- [DESCRIPTION OF THE TASK] Copy out the lines starting at the one that contains "Where should I click to: Jump" and ending at the one that contains "click(x=1256, y=620)", including both, with nothing changed.

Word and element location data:
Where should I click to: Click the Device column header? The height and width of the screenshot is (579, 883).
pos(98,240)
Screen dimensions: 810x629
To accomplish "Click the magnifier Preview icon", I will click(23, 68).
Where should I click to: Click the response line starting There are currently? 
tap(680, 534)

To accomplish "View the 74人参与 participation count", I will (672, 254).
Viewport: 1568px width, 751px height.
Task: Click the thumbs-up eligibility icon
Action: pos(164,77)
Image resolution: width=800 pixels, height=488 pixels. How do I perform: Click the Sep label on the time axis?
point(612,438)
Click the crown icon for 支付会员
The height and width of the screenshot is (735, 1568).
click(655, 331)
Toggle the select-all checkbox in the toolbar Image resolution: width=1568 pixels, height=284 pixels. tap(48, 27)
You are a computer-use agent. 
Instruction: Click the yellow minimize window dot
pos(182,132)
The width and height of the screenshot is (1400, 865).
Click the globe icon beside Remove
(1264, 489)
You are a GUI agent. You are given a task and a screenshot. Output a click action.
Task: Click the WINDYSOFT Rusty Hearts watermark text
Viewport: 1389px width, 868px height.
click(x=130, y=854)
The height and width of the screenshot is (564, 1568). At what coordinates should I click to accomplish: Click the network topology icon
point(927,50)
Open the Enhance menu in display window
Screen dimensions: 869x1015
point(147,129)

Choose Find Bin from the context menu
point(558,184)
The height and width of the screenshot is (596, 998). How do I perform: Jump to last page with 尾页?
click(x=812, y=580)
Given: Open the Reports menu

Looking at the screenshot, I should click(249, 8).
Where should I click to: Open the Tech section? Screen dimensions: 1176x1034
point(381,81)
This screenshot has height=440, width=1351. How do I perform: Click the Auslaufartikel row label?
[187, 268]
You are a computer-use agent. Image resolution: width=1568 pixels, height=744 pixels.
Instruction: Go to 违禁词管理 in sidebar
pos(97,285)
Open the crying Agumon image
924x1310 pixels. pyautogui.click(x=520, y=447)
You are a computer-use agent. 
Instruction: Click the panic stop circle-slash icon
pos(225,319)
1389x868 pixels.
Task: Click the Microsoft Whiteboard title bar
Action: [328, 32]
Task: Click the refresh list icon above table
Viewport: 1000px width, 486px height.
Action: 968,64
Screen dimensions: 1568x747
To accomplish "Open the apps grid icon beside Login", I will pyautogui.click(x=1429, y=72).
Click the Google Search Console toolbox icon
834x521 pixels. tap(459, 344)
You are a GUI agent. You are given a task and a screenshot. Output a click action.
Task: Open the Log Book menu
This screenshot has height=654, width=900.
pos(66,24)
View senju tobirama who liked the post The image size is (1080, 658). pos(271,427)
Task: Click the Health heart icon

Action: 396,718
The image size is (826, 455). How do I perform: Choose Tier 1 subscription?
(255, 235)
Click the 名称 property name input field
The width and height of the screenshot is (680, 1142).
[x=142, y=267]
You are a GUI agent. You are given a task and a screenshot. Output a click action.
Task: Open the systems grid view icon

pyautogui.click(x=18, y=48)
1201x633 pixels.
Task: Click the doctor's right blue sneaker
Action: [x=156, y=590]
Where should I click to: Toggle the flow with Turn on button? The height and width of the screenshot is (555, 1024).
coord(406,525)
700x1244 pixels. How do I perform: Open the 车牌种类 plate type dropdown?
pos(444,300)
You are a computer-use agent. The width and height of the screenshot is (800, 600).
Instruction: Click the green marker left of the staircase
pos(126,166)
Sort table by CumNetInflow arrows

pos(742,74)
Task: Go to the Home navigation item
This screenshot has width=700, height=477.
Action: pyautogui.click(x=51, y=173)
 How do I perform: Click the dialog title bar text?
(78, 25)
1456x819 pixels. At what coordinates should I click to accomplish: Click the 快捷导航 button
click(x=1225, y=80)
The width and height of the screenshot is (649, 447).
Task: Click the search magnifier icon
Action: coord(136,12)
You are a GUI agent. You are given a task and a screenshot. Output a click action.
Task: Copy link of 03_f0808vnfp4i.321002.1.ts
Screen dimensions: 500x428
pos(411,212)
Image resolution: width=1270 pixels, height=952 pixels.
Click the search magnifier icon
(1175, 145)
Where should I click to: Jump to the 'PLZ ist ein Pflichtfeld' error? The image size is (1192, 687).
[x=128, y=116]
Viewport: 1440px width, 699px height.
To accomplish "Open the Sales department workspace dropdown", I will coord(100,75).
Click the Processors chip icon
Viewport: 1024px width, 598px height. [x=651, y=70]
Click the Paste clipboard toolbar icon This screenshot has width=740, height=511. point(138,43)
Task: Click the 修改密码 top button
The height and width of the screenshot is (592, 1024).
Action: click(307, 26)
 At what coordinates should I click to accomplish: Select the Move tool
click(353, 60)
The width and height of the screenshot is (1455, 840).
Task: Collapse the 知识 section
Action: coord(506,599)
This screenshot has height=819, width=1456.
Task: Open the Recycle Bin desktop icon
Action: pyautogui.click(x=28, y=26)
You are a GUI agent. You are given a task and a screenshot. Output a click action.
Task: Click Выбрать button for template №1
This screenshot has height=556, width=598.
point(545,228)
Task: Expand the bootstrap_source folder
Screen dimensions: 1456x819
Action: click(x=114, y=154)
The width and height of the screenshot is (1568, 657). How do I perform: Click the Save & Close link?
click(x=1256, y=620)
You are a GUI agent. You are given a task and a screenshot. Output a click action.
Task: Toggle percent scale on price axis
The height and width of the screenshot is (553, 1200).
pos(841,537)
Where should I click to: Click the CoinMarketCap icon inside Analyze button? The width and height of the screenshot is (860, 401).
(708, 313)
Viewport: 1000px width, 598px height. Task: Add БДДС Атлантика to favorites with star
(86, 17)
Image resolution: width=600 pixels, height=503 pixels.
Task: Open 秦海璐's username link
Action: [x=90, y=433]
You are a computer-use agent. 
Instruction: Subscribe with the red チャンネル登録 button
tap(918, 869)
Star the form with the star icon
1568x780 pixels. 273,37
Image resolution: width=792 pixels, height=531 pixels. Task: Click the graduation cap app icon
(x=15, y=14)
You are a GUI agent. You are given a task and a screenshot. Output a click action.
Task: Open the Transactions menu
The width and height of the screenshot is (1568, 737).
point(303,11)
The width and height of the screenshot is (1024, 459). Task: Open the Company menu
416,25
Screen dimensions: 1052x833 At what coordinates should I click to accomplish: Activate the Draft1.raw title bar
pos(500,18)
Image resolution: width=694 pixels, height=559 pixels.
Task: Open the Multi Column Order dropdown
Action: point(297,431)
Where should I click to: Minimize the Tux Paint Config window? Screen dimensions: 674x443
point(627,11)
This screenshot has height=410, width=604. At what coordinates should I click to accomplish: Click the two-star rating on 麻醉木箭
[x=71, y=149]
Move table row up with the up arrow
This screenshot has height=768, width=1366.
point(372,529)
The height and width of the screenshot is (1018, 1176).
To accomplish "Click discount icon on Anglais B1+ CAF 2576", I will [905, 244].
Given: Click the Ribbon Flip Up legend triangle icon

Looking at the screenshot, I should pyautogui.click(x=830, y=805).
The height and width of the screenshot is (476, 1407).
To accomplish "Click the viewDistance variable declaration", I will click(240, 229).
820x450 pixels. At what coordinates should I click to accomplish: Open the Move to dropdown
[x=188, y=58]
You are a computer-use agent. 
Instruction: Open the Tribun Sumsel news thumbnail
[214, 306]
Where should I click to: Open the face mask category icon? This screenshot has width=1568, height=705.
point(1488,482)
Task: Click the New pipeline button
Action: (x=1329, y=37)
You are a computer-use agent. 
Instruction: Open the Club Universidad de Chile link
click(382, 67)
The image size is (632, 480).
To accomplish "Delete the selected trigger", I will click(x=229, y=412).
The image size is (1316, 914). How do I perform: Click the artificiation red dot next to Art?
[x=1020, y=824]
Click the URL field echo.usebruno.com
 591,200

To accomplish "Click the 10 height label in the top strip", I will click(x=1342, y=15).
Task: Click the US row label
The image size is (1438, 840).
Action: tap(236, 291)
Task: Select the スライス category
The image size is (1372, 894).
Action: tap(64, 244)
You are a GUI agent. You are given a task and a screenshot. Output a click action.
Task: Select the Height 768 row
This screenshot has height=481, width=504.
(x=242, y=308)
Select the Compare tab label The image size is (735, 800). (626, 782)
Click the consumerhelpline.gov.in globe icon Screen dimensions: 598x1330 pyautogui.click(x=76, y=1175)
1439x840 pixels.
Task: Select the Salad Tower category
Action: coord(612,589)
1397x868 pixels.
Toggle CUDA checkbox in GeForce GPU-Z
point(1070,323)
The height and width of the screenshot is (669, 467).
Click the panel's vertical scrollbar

- [REPLY]
Where should I click to: Jump to the 'PLZ ist ein Pflichtfeld' error? The image size is (1192, 687).
[x=128, y=116]
Viewport: 1440px width, 699px height.
To accomplish "Open the Sales department workspace dropdown", I will coord(100,75).
Click the Processors chip icon
Viewport: 1024px width, 598px height. [x=651, y=70]
Click the Paste clipboard toolbar icon This screenshot has width=740, height=511. point(138,43)
Task: Click the 修改密码 top button
The height and width of the screenshot is (592, 1024).
Action: click(307, 26)
 At what coordinates should I click to accomplish: Select the Move tool
click(353, 60)
The width and height of the screenshot is (1455, 840).
Task: Collapse the 知识 section
Action: coord(506,599)
This screenshot has height=819, width=1456.
Task: Open the Recycle Bin desktop icon
Action: pyautogui.click(x=28, y=26)
You are a GUI agent. You are given a task and a screenshot. Output a click action.
Task: Click Выбрать button for template №1
This screenshot has height=556, width=598.
point(545,228)
Task: Expand the bootstrap_source folder
Screen dimensions: 1456x819
Action: click(x=114, y=154)
The width and height of the screenshot is (1568, 657). How do I perform: Click the Save & Close link?
click(x=1256, y=620)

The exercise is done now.